Défis ▸
A - Recopiez le passage de l'extrait qui va de « Comme elles ont » jusqu'à « il est confronté. ».
B - D'après l'extrait, en quelle année et dans quelle ville Fernando Pessoa est-il né ?

Quaresma, doué d'un sens aigu de l'observation, est celui à qui fait appel son
ami policier Manuel Guedes quand il cale sur une affaire insoluble - un
parchemin disparu, une mort suspecte, le vol d'une caisse d'or...
Mon avis
Fernando Pessoa est né en 1888 à Lisbonne. Jeune homme
introverti, idéaliste et anxieux, il a écrit sous de nombreux pseudonymes. À sa
mort, on a découvert des manuscrits dont ces enquêtes sous forme de nouvelles.
Comme elles ont été retrouvées alors que l’auteur était décédé,
elles sont plus ou moins abouties et d’inégale longueur. Ce qui est le plus
intéressant, c’est de découvrir Quaresma, un personnage totalement atypique. C’est
un vieil homme qui vit seul, médecin qui ne soigne personne, qui boit et fume
trop. Il a un copain policier. Ce dernier doit, régulièrement, mener des enquêtes,
observer sur les lieux des méfaits (assassinat, suicide, vol etc) et résoudre,
au mieux, chaque affaire à laquelle il est confronté.

Données ▸
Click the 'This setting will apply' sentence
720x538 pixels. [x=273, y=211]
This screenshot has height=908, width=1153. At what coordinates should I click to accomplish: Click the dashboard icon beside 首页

Réponses ▸
A -
Comme elles ont été retrouvées alors que l’auteur était décédé,
elles sont plus ou moins abouties et d’inégale longueur. Ce qui est le plus
intéressant, c’est de découvrir Quaresma, un personnage totalement atypique. C’est
un vieil homme qui vit seul, médecin qui ne soigne personne, qui boit et fume
trop. Il a un copain policier. Ce dernier doit, régulièrement, mener des enquêtes,
observer sur les lieux des méfaits (assassinat, suicide, vol etc) et résoudre,
au mieux, chaque affaire à laquelle il est confronté.

B - En 1888, à Lisbonne.